Introduction
We deal with many challenges everyday that life throws at us but when the unthinkable presents itself none of us can be sure how we’ll respond to it. At times of mental health crisis, body’s automatic response to a perceived threat or attack manifests in a form of 'fight or flight’ response. Sometimes the body appears to go on 'auto-pilot'. The key to retain control of events during mental health crises and be more proactive than reactive, a person should be prepared and balanced in his or her life. Here are five steps for dealing with mental health crises
Step 1
Tip#1: Build your life on values
If the world around you is falling out today, what you did yesterday may seem irrelevant. But living your life in a certain manner can make a difference when mental health crises come to shove it. Being very clear on your values and living your life in a manner that is consistent with those values gives your life the required direction. Having a clear idea of what's really important in your life may help you act to preserve it in times of mental health crises.
Step 2
Tip#2: Prepare an action plan
Being prepared for mental health crisis is always helpful even if you are convinced that you don’t need it. Knowing what to do when crisis arise or having an action plan often gives you a sense of control and direction. It is always better to respond to mental health crises in a proactive manner than reactive. You should retain the control of crises rather than crises compelling you to act in a manner that is not yours.
Step 3
Tip#3: Breather and relax
Simple as it seems, by breathing you can let go of most of the tension that blocks your ability to think and allow yourself to think clearer. Studies show that during mental health crisis the cardiovascular and respiratory systems speed up and often go into 'overdrive'. Breathing deeply will help slow down the physical body, which allows the mental and emotional body to slow down as well.
Tips
Tip#4: Appreciate yourself
Nothing helps like a positive self esteem in the times of mental health crises. To boost up your self esteem you can do some positive self-talk before and during crisis.
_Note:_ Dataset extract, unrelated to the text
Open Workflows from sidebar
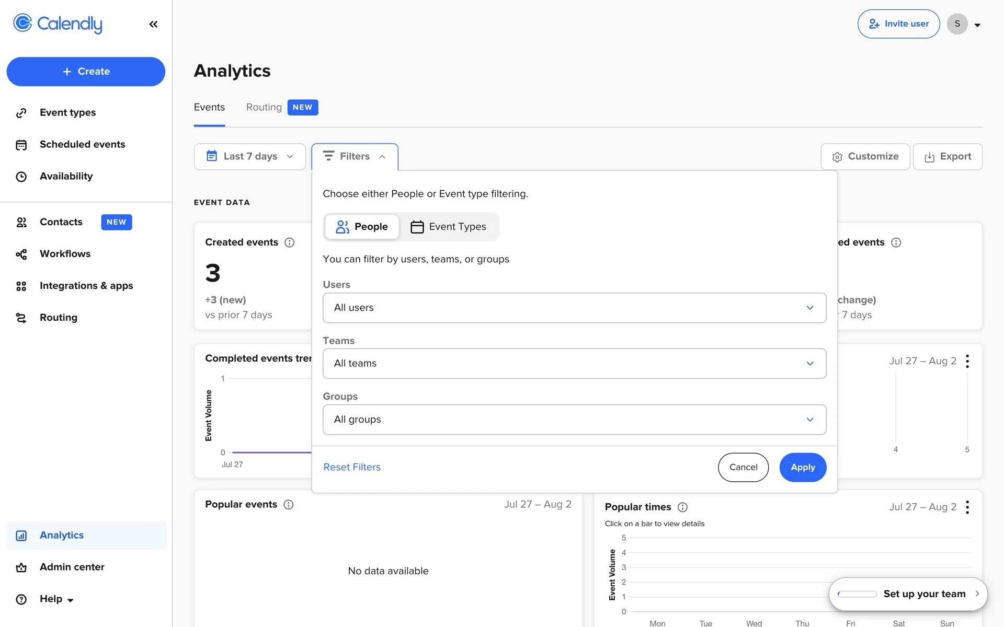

If you keep telling yourself how brave you are again and again, it gets hardwired in your brain and helps you overcome your fear. Never think that the trouble is bigger than you. Courage is facing adversity in the face of fear. People who manage to let courage trump their fear act more quickly, responsibly, safely, and ultimately heroically in crisis.
Tip#5: Stay focused
The most important thing you can do when suffering from mental health crisis is to stay very mindful of the present situation and remain focused on the most useful action you can take to pull yourself out of it. It is not the right time for scanning your past or staring into hollowed future. Soldiers in combat use this technique frequently to fight the tough mental conditions they put up with. Mindfulness is a skill that can be improved with practice.